Hmm... I installed the package and now the code seems to be working, but it is still reordering the variables on the X axis in alphabetical order. :frowning: Am I missing something really simple?

library(ggplot2)
library(readxl)
library(forcats)

#Read data file
AT1910 <- read_excel("F:/Data/AT19-10/Final Analysis/AT1910.xlsx")
f <- factor(c("PC50", "PC50", "PC50", "P50", "P50", "P50", 
              "PC100", "PC100", "PC100", "P100", "P100", "P100", 
              "OC50",  "OC50",  "OC50", "O50", "O50", "O50", 
              "OC100", "OC100", "OC100", "O100", "O100", "O100", 
              "POC50", "POC50", "POC50", "PO50", "PO50", "PO50",
              "POC100", "POC100", "POC100", "PO100", "PO100", "PO100",
              "Autofluor"))
fct_inorder(f)
#> [1] PC50 PC50 PC50 P50 P50 P50 PC100 PC100 PC100 P100 P100 P100 OC50 OC50 OC50 O50 O50 O50 OC100 OC100 OC100 O100 O100 O100 POC50 POC50 POC50 PO50 PO50 PO50 POC100 POC100 POC100 PO100 PO100 PO100 Autofluor
#> Levels: PC50 P50 PC100 P100 OC50 O50 OC100 O100 POC50 PO50 POC100 PO100 Autofluor

#Cd11c Data Live gate
dataLiveCd11c <- ggplot(AT1910, aes(x = Condition, y = `live Cd11c MFI Mean`)) + 
  geom_dotplot(binaxis = 'y', stackdir = 'center',
                stackratio=1.0, dotsize=0.8)
dataLiveCd11c

#Mhc2 Data Live gate
dataLiveMhc2 <- ggplot(AT1910, aes(x = Condition, y = `live Mhc2 MFI Mean`)) + 
  geom_dotplot(binaxis = 'y', stackdir = 'center',
                stackratio=1.0, dotsize=0.8)
dataLiveMhc2

EDIT: wait... maybe I should set the x variable in the ggplot function to the factor?
EDIT: Ah, nope. That only changes the x axis name it seems...

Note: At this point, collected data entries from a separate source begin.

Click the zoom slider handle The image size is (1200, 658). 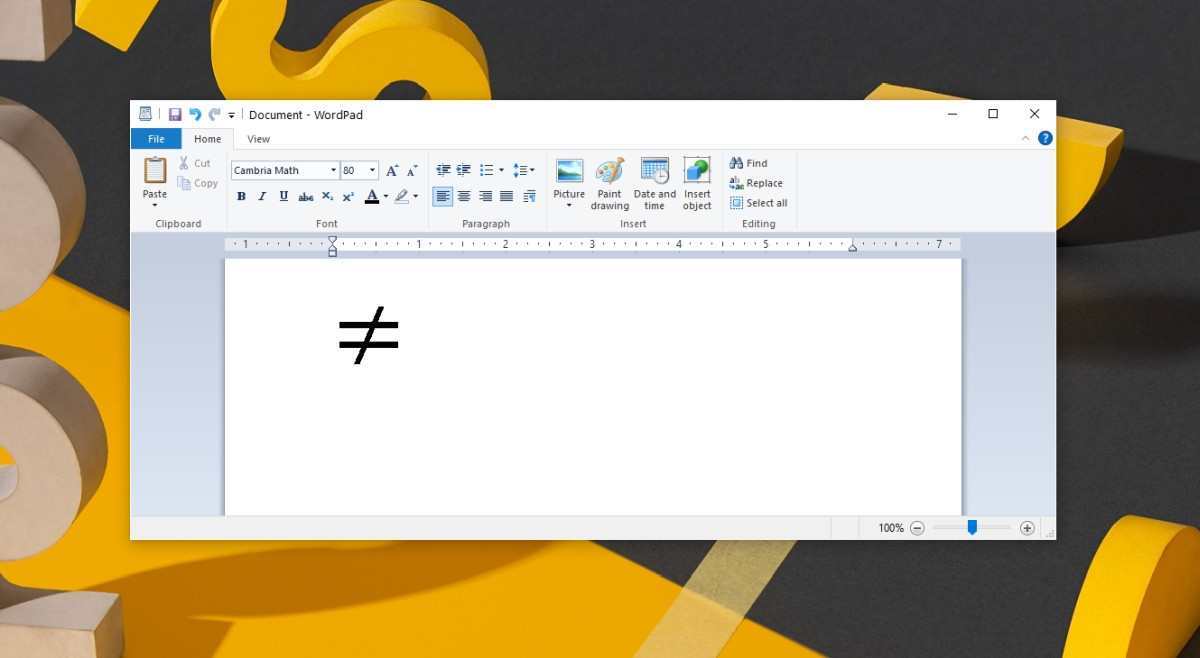click(x=972, y=528)
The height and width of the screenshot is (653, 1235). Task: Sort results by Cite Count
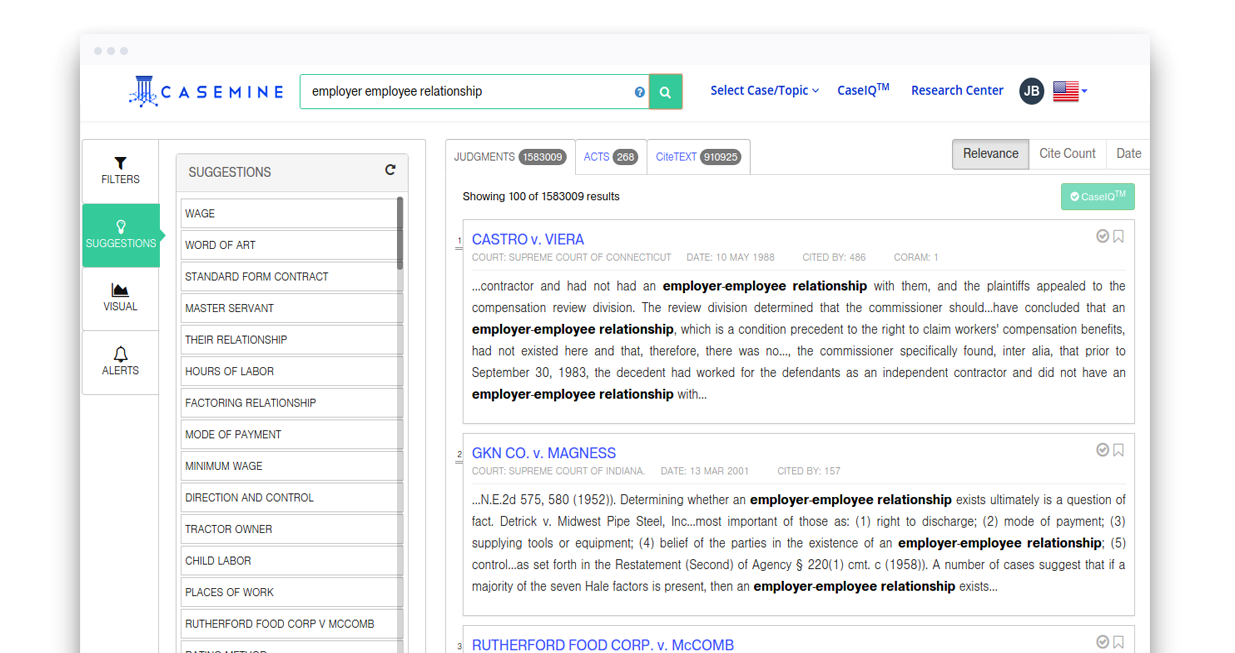pyautogui.click(x=1067, y=154)
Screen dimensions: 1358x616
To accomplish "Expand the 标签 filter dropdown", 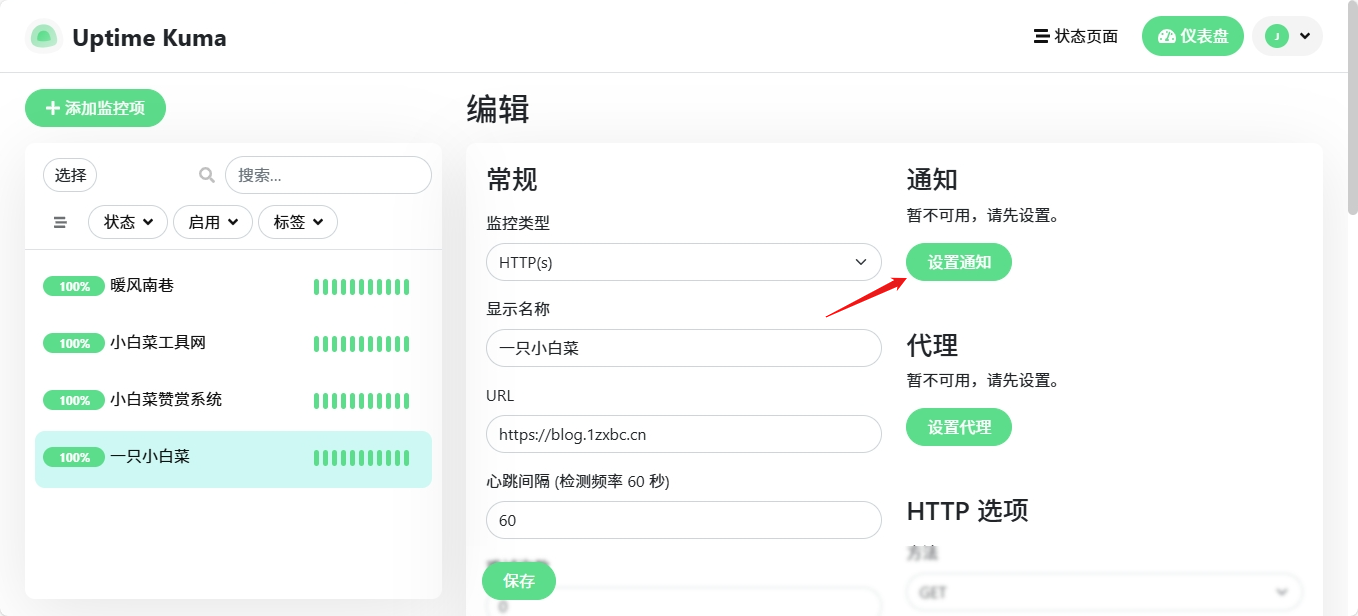I will tap(297, 222).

This should hopefully fix it, but it's impossible to know without your data:

dataLiveCd11c <- ggplot(AT1910, aes(x = fct_inorder(Condition), y = `live Cd11c MFI Mean`)) + 
  geom_dotplot(binaxis = 'y', stackdir = 'center',
                stackratio=1.0, dotsize=0.8)
1 Like

Oh that worked, thank you so much!
But now the X axis is labeled fct_inorder(Condition) as well. XD How do I fix that?

The easiest way is via the ggplot2 labs() function, which you can use for all titles and axis labels:

... + 
labs(x = "Condition")
1 Like

Aaah I've seen that before, now that I think about it! So labs is short for labels :o

EDIT: that worked perfectly! All that's left is fixing the aesthetics now. Thanks for your help and patience!

Using limits in scale_x_discrete() to set the axis order is a standard approach (and setting factor levels is another). However, when using the scale_*() position functions you will need to actually add them as a layer to the plot. Otherwise, as you saw, they won't change anything. :slightly_smiling_face:

Your code for one plot would then look something like:

ggplot(AT1910, aes(x = Condition, y = `live Cd11c MFI Mean`)) + 
  geom_dotplot(binaxis = 'y', stackdir = 'center',
                stackratio=1.0, dotsize=0.8) +
  scale_x_discrete(limits = c("PC50", "P50", "PC100", "P100", "OC50", 
                               "O50", "OC100", "O100", "POC50", "PO50", 
                               "POC100", "PO100", "Autofluor"))
1 Like

Ah I see, so it is an aesthetic layer. I heard about those in the DataCamp course, but of course the part in which they are actually covered wasn't freely available haha.
I will make a note of that!

This topic was automatically closed 21 days after the last reply. New replies are no longer allowed.